I didn't necessarily feel pressured for them to be in preschool, but there are always those interactions with other moms where one mom is comparing where her child goes to school to the other - I hate that!

I think learning through play is more important than learning to "color in the lines". The Immergent (this may be misspelled) curriculum which is adopted at our school of choice does not force children to learn in a strict manner. Kids are encouraged to learn by doing and experiencing and playing. I love it, but it may not be for you.

The best thing to remember is to do what feels right for your child and forget the rest. Only you know what is best, and kids with great parents who do not go to preschool turn out just fine too! :)


TJ said...

I used to feel pressure. My friends had put their kiddies in preschool when they were three and for a moment, I thought I *had* to do that as well. I snapped out of it and kept my daughter home. We played school, she knew how to write her name young, learned her ABC's, etc. She only actually went to preschool for about three months because we had to move, and here in the south they don't have preschools (that I can find anyway!). My daughter starts kindergarten this fall, and I think I made the right choice. I am all about her being a kid, for now.

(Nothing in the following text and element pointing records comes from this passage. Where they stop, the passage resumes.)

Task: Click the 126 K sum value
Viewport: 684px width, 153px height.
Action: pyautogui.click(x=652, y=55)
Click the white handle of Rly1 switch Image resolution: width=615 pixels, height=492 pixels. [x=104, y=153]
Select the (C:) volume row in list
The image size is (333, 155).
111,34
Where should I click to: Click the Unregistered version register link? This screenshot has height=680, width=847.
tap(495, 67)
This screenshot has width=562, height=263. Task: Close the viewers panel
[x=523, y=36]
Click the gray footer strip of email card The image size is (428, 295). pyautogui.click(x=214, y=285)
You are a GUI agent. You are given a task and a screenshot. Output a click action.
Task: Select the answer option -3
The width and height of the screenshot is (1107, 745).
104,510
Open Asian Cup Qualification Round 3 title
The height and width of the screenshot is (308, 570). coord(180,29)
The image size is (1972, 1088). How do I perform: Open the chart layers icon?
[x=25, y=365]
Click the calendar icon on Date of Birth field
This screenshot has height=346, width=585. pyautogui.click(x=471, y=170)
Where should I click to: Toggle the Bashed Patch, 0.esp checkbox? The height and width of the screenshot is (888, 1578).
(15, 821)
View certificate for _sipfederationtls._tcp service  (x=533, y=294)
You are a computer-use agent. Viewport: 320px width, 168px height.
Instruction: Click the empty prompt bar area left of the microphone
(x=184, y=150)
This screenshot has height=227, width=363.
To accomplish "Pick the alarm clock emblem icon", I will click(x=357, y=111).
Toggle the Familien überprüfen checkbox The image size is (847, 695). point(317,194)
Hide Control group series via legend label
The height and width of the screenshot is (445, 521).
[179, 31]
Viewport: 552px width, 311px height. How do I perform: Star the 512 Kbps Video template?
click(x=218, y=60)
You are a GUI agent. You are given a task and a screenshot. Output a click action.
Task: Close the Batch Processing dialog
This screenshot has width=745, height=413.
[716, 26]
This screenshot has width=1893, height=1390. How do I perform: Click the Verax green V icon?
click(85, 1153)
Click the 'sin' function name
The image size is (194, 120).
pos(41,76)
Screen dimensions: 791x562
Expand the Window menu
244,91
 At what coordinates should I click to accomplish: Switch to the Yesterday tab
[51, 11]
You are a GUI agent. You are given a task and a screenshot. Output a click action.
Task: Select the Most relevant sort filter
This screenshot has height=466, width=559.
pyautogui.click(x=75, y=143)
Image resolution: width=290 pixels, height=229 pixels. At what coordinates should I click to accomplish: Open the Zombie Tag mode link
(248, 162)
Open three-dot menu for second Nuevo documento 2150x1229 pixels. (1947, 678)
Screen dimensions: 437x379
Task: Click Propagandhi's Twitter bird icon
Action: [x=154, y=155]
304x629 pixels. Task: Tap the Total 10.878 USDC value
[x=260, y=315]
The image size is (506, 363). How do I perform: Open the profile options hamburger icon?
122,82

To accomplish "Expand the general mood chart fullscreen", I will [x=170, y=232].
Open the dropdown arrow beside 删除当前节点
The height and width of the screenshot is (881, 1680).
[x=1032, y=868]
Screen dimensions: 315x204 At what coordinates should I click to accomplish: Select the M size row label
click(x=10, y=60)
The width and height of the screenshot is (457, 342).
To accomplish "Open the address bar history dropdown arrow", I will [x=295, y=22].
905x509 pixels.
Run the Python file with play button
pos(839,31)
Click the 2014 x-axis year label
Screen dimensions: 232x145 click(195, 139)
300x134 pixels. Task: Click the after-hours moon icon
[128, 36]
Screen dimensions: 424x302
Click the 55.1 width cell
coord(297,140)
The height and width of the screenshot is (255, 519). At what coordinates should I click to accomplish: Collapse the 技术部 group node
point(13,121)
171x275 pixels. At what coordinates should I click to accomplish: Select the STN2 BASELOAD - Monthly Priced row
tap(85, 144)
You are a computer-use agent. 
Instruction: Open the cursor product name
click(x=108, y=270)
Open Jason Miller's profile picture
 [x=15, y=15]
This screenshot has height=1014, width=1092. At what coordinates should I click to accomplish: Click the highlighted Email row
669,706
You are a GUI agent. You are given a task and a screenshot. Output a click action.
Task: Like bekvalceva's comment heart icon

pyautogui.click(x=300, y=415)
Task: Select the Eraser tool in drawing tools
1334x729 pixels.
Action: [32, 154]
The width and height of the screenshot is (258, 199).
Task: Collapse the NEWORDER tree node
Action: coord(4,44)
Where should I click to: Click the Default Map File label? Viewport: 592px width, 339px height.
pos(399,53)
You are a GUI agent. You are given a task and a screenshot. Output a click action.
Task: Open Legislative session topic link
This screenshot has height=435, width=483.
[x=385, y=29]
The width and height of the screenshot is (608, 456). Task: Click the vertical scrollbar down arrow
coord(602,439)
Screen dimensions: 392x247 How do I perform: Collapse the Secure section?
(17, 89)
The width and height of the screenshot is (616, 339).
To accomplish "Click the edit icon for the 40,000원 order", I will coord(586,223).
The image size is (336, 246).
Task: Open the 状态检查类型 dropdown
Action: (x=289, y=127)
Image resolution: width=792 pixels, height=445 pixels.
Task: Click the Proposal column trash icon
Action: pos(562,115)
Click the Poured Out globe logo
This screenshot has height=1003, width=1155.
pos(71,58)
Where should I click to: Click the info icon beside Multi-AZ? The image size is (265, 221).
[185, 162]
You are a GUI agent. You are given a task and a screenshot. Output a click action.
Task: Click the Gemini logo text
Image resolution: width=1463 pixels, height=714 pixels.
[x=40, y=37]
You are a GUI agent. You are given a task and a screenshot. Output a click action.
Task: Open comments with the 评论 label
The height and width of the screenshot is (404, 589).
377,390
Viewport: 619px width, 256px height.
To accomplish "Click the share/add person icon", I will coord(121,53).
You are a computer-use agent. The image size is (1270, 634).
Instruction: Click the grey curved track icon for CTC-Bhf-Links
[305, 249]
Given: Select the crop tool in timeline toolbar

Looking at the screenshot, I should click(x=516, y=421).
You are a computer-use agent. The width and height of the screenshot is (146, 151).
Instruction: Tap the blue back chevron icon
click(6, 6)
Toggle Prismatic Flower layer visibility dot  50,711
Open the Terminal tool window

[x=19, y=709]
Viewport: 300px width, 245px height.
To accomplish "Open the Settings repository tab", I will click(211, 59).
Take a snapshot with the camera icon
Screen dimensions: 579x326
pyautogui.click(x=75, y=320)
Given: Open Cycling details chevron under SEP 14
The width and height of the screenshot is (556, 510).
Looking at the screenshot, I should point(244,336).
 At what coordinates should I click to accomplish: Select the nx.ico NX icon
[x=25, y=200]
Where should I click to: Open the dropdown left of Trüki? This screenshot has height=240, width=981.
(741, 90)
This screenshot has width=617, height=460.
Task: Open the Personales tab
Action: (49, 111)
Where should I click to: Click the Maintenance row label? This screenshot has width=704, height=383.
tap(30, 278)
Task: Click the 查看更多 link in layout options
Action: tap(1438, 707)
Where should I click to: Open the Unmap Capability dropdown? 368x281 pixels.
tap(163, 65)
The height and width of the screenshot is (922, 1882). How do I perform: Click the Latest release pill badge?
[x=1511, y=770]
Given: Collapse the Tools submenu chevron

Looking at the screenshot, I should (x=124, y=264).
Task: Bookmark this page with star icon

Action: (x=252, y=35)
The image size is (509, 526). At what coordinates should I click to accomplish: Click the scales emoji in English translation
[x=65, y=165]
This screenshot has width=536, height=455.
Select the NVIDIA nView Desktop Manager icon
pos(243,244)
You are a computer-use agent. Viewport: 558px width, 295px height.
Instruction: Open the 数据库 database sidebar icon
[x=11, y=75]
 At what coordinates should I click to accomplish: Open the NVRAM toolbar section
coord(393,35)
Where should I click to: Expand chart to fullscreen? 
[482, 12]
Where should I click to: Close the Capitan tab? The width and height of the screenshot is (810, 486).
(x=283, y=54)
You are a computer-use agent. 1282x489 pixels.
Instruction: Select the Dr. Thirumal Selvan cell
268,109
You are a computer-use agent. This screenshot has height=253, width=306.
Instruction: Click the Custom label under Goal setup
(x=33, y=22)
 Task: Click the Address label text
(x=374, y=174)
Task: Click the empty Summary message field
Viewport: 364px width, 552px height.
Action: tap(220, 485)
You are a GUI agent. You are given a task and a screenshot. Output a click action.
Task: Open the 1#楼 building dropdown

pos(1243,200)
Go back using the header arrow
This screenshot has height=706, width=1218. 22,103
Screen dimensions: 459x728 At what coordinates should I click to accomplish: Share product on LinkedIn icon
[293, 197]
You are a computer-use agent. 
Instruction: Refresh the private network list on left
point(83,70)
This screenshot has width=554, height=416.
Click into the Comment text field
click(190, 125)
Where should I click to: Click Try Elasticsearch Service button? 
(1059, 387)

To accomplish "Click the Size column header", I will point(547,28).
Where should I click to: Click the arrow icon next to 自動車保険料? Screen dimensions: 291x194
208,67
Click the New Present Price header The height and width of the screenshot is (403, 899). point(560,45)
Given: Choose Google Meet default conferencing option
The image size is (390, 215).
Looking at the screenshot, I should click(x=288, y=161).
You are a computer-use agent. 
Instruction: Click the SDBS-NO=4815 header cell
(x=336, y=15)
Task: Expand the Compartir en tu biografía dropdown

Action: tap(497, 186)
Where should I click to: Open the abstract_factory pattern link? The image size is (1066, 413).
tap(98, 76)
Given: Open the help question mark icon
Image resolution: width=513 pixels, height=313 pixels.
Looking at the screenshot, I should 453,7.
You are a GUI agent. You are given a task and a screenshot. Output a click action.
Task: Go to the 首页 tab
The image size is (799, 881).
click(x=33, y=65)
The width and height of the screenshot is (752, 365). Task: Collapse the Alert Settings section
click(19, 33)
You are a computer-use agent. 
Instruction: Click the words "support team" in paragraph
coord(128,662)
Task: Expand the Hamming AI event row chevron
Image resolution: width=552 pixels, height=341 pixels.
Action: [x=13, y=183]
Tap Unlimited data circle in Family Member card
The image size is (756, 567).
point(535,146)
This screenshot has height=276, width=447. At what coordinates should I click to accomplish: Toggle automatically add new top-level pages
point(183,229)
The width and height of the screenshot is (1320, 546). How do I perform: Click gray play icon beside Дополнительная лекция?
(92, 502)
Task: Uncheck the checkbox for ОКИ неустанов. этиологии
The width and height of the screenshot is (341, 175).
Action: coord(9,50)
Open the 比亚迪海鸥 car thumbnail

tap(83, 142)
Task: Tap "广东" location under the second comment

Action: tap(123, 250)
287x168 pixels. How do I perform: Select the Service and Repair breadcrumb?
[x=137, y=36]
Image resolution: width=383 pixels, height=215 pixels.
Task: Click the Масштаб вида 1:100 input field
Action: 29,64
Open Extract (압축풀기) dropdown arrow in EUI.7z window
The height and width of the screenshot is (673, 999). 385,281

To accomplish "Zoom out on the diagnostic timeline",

But my friends also figured they were doing right - so it really just comes down to doing what feels best for you. You know, follow your gut. :)

Rose said...

I sent both my children who are now teens to preschool and I don't regret it. But follow your heart. If she's an only child, preschool might be good for her. Have you asked her, if she wanys to go

something blue said...

My girls are back in daycare. It is an amazing facility that brings in all kinds of professionals for entertainment and development. They come home with more crafts than I could ever imagine them doing at home. They learn new songs and have so many friends. I find that my three year old listens a little better too after following directions from "their teachers." I think we are really lucky to have such an amazing place to send them but it does cost a small fortune.

Jamie said...

My daughter, who just turned 4 June 6, is now in the pre-K room at daycare. They have a regular curriculum and each week they focus on a letter and a number. Her teacher told me this morning that next week they are going to work on learning their home address and phone number. They also do fun activities like water play on Thursdays and show and tell. Even if I was not working outside the home I would have her enrolled in some sort of pre-K program at this age. She loves playing with other kids, thrives on structure, and is learning so much.